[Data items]
::::

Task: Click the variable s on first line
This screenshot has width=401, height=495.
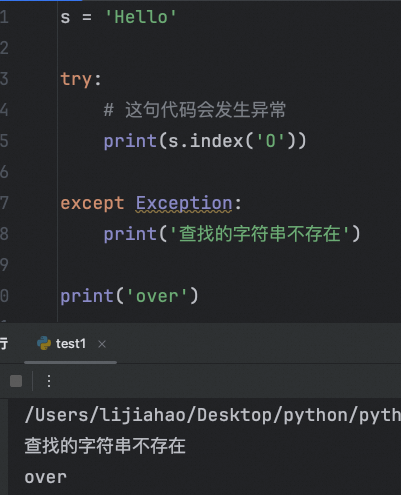Action: point(65,17)

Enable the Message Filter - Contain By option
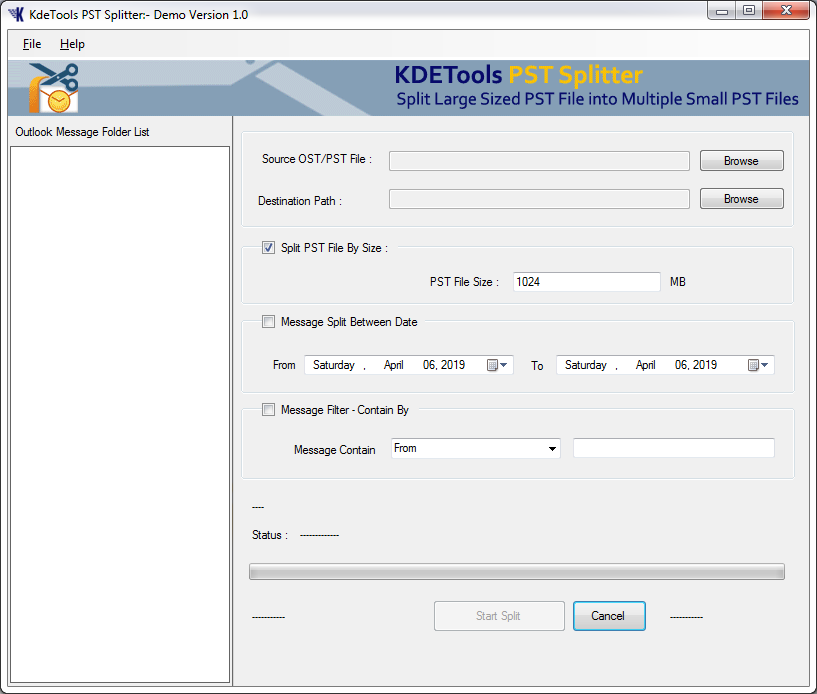(268, 409)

::::

# Instructions for the task
Give back the records exactly, minus any pictures.

# Solved problem
Task: Click the variable s on first line
This screenshot has width=401, height=495.
Action: point(65,17)

Enable the Message Filter - Contain By option
(268, 409)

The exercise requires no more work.